I have been reading older posts on heat applying heat vinyl on fleece such as stadium blankets...was wondering if over time has anyone discovered new vinyl or techniques for this type of application?


----------



## dazzabling (Sep 21, 2011)

I just did some felt pirate hats with Thermoflex Plus and they came out great. So it just depends
on how you want it to look and feel.


----------



## Carmigirl (Jun 18, 2011)

Just wondered if all types of the vinyl besides flock still looks like it's floating on top and if edges stay down


----------



## dazzabling (Sep 21, 2011)

I recommend thermoflex plus its has a great feel but its all about preferences. Do you have a link of the blanket you want to use?


----------



## jean518 (Sep 23, 2009)

Unless it is a pretty flat fleece, it is going to look lumpy. Felt is less lumpy so may work ok.


----------



## Git-Bit (Oct 23, 2009)

Carmigirl said:


> Just wondered if all types of the vinyl besides flock still looks like it's floating on top and if edges stay down


If done right today's vinyl looks great. I use Thermoflex Plus and the durability if done correctly is excellent. Rounding all of your corners will help the edges stay down. There are some cheaper vinyls out there but in my experience you get what you pay for. Joto's ultra vinyl and the Thermofilm from Imprintables are also excellent products, just not as readily available. Good Luck!


----------



## jean518 (Sep 23, 2009)

I use TF plus other quality vinyls. It does adhere well. What I do not like is the appearance. Call it a personal thing. There is a fleece that is thinner and does not have a lot of nap. Those will do fine. I was referring to the thicker fleece which tends to have a lot of nap to it. The vinyl adheres but the overall appearance is not smooth.


----------



## Carmigirl (Jun 18, 2011)

Just testing the waters right now....I have a no pil fleece and therm flex on hand so I guess really all one can do is give it a try right! Thanks to all for taking the time to share your advice with me! I'll let you know!


----------



## ccolors1 (Jan 16, 2011)

Carmigirl said:


> Just testing the waters right now....I have a no pil fleece and therm flex on hand so I guess really all one can do is give it a try right! Thanks to all for taking the time to share your advice with me! I'll let you know!
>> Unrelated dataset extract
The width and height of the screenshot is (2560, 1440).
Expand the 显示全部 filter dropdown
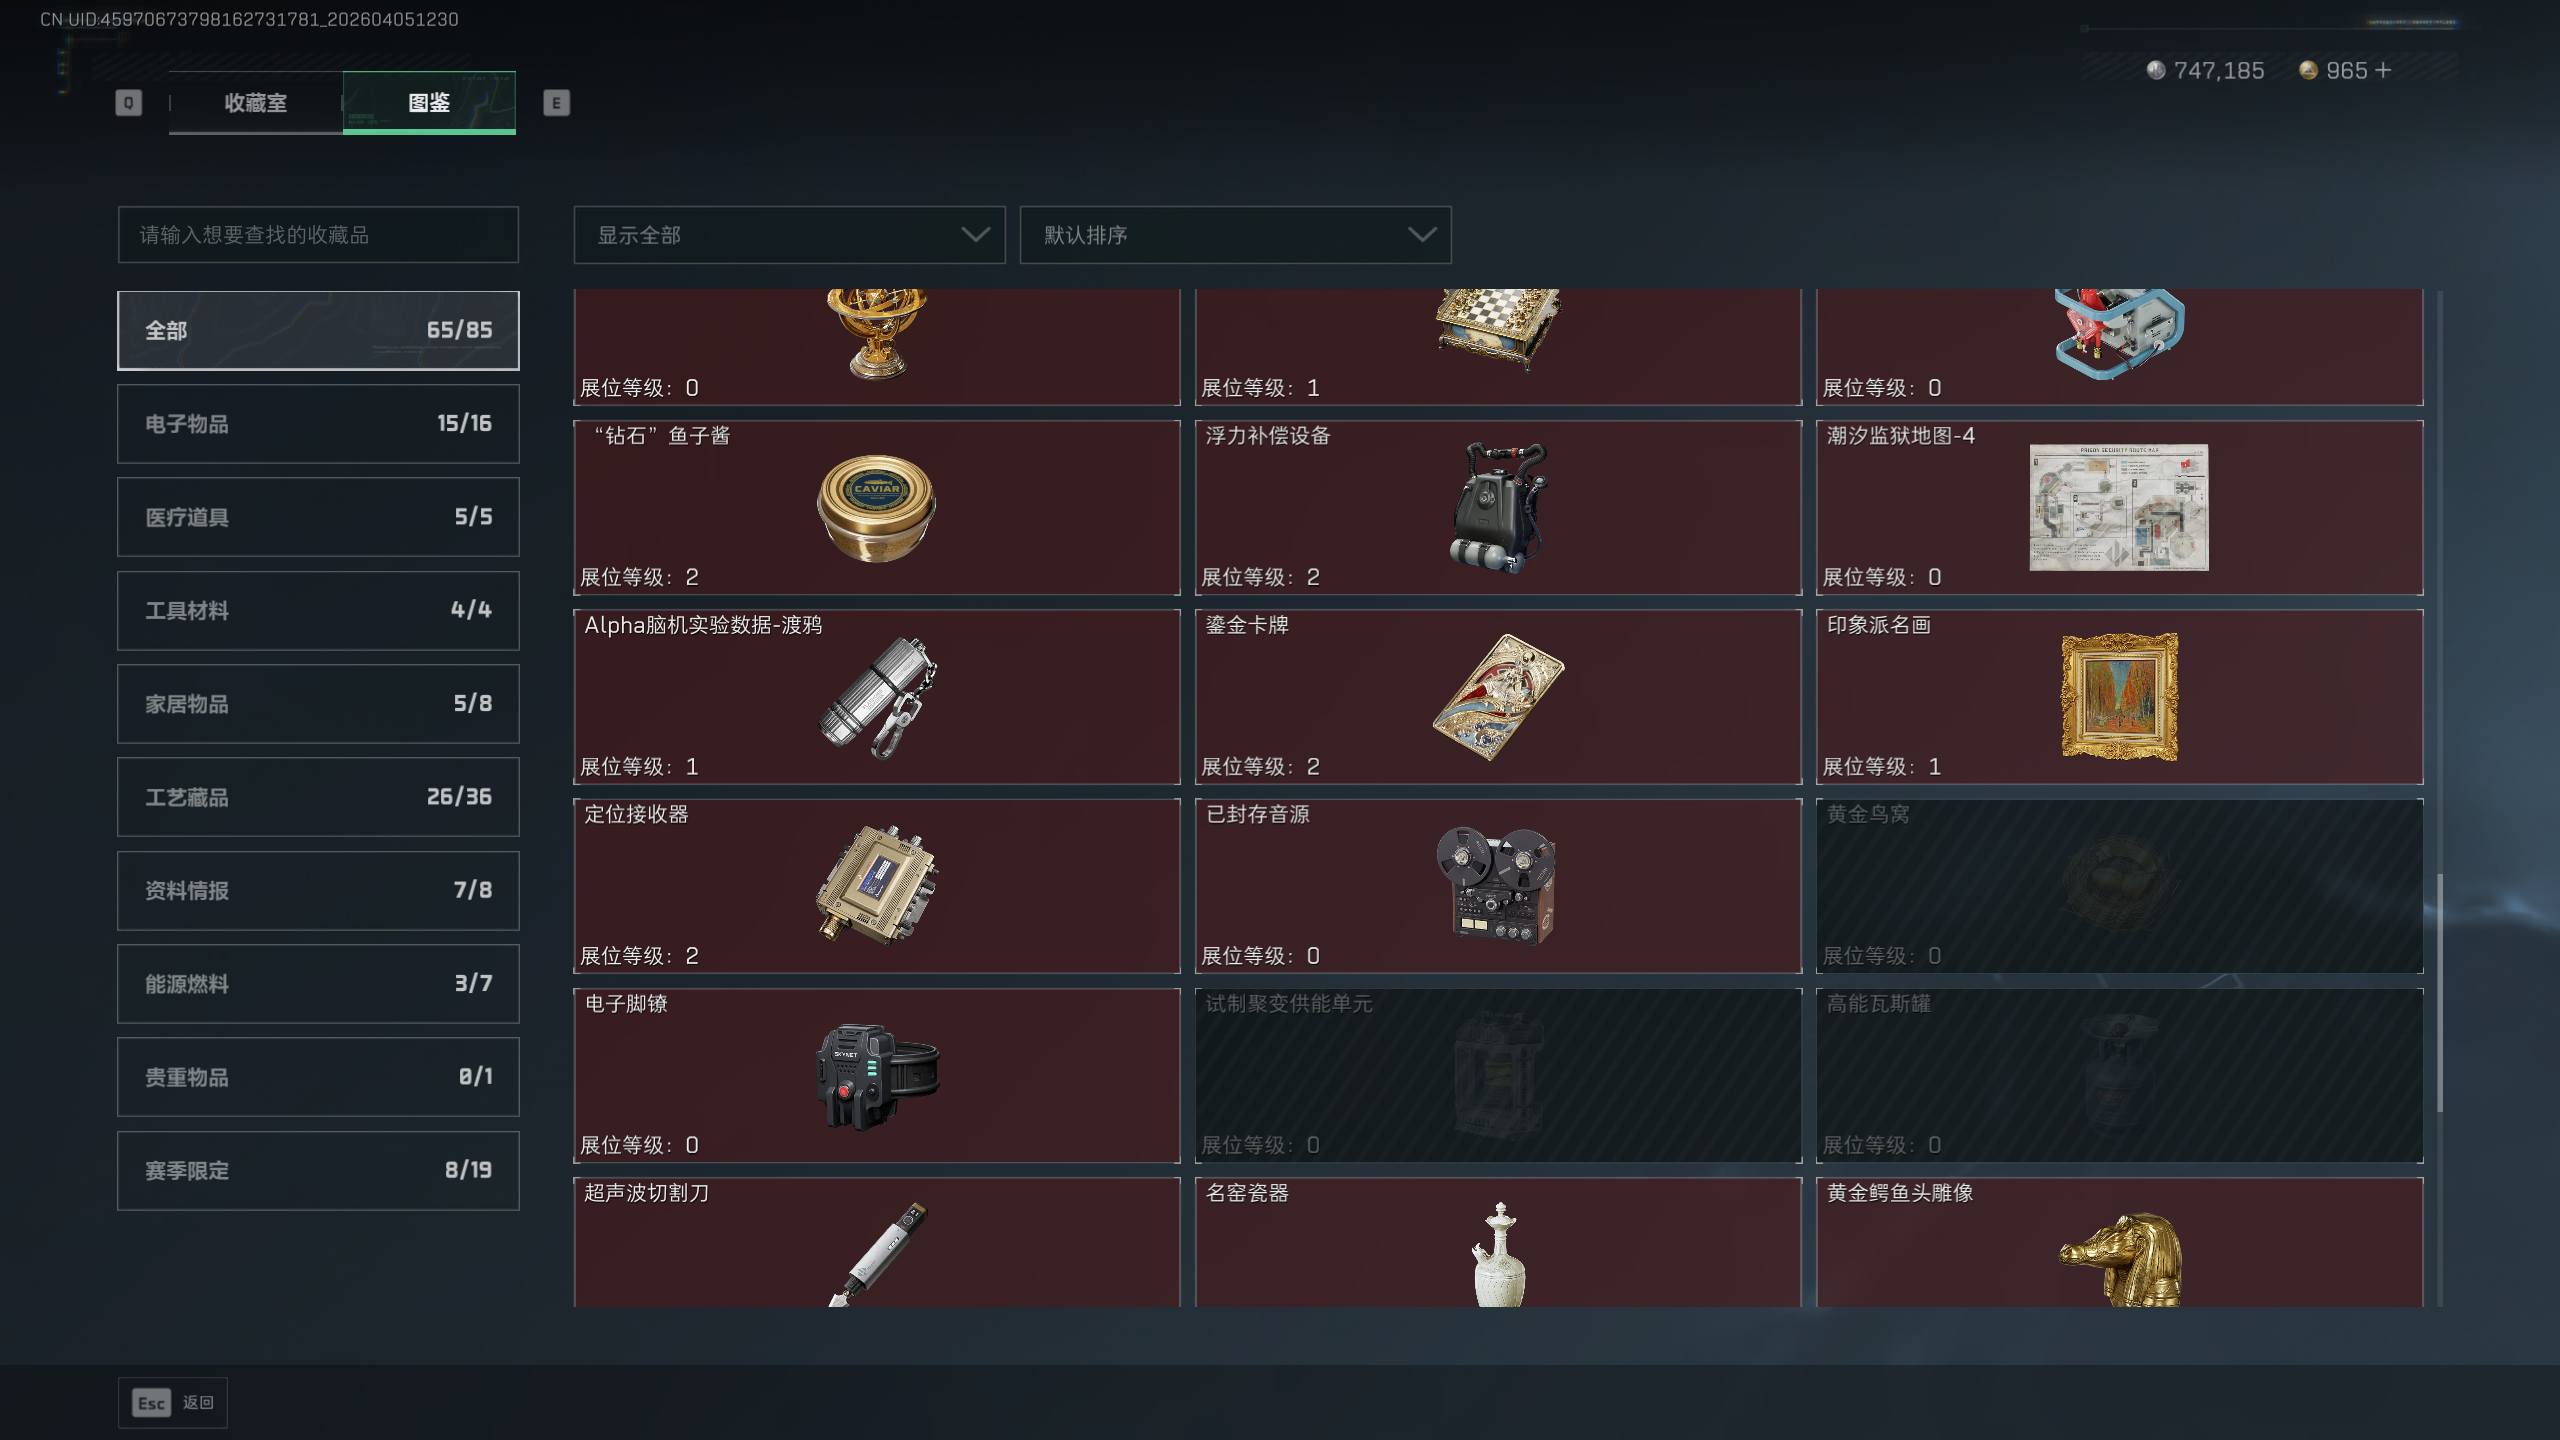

Carmi, Im curious on how your blankets turned out? Hopefully well.


----------



## Carmigirl (Jun 18, 2011)

ccolors....well only tried once so far and didn't like it too much but I think I need to play around with heat settings, just haven't had time


----------



## JohnWisc (Sep 29, 2011)

Aren't most fleece, 100% poly? Wouldn't Thermoflex Extra be better?


----------